Next on the blog we have Gordon Revolta.
Please get in touch if you wish to share your story ‘after Heriot’s’.
What is your current role?
Soon to start working as a junior doctor.
This will involve tending to the needs of patients, investigating their condition and working as part of a multidisciplinary team.
What was your journey to get there?
Despite having the grades, I didn’t get any offers for Medicine in my final year at Heriot’s. This meant that I took a gap year. Had someone told me at the start of S6 I was going to take a gap year, I would have thought they were joking. During my gap year I worked as a Health Care Assistant in different hospitals around Edinburgh. It was a challenging and rewarding job.
I got an offer to study Physiology at the University of Glasgow. I really enjoyed my time there and met my now wife at the CU. I loved hosting internationals and had the privilege of teaching English to Syrian refugees and persecuted Christians from Iran.
We graduated, got married and moved to Edinburgh. I resumed working as an HCA but also worked part-time as a technician at the Royal College of Surgeons, and got a wee qualification teaching English as a second language too.
Working as an HCA and at RCSEd, I saw people my age progress as doctors. As a technician, I saw doctors being tested and examined, and thought: ‘I could do that’ – though it’s a lot easier when you’re not the one being tested and if you’ve seen the same examination stations done over 80 times.
I met professors and anatomists who encouraged me to consider applying to medicine again. It just so happened that one of the anatomists at RCSEd teaches at Queens University Belfast (where I would go on to work and study). Not sure what would lie ahead or where I would live, I naively asked her: “can medicine be taught online?”. Her answer (in 2017) was: “Absolutely not!”. Sorry for tempting fate, everyone!
I didn’t have anything full-time in Edinburgh, whereas my wife had a job offer waiting for her in Northern Ireland (where she is from originally). I was torn, slightly. After two years of working part time and making job applications in Edinburgh, I still didn’t have a full-time job. Somewhat randomly (at my brother’s wedding) my auntie said she had a dream that I would graduate medicine… Things fell into place and time was right to move.
I was very fortunate to have got a job so quickly. The interview was the day after we landed and I heard back roughly eleven days after that. I worked at QUB for a year while my application for medicine went through. I was thrilled when I got accepted.
The past 6 years studying medicine and being on placement have been quite the journey. I had the privilege of scanning my wife, when she was pregnant, with the ultrasound machine and seeing our son on the monitor. My wife was pregnant during my Obs & Gynae placement and our son was born at the beginning of my Paeds placement! All the doctors teaching me and looking after us were very kind.
Sadly, I lost my father-in-law in 2022 and I lost my mum in 2023. Their legacy of love, support and encouragement lives on.
What are your achievements?
(Some people are able to make things look easy. I have the unfortunate ability of making things look hard.)
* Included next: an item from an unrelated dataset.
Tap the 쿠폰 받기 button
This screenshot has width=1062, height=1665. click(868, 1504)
I have worked quite hard over the last 14 years so I am pleased to have finally achieved my medical degree. I am grateful to have been afforded the opportunity to study the things I have studied at the institutions I have studied at.
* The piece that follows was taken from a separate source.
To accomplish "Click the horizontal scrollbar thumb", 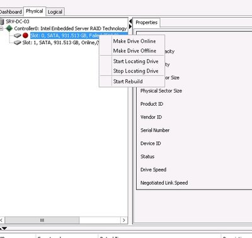I will 42,220.
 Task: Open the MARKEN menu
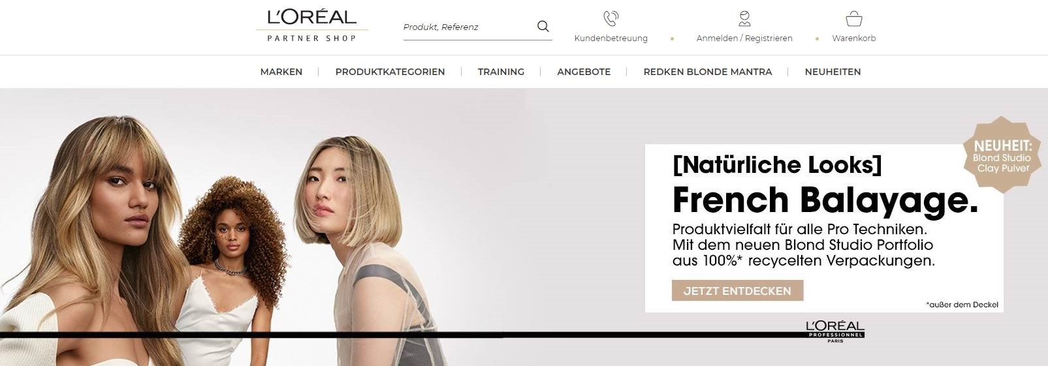281,72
In a sense, I don’t think I have achieved anything on my own. I think the pen of my life’s story has not always been in my hand.
What are your favourite memories of Heriot’s?
I fondly remember the personality and personability of my teachers. They were able to teach full-time and, somehow, lead fully fledged extracurricular activities at the same time. On top of this, they were available to chat if there was something you were struggling with.
I enjoyed being part of GHS drama and being part of productions. I played the titular orphan in Oliver Twist (the play, not the musical). My grandpa would say: ‘I heard you made your headmaster cry’. I think this had more to do with scenes that had been adapted to include Oliver’s mother (played by someone now on IMDB!) rather than my acting ability.
Any top tips for current pupils when planning their future?
The key is to keep steady. Whatever you want to do or choose to do, it should be something you find some level of enjoyment in and fulfilment in (in my opinion). It’s ok if you don’t know what you want to do. It’s ok not to do every extracurricular activity going. It’s ok drop a subject in S6 if it makes things more manageable. It’s ok to have a contingency plan.
It’s important to avail of pastoral input and those with wise counsel. Don’t suffer in silence.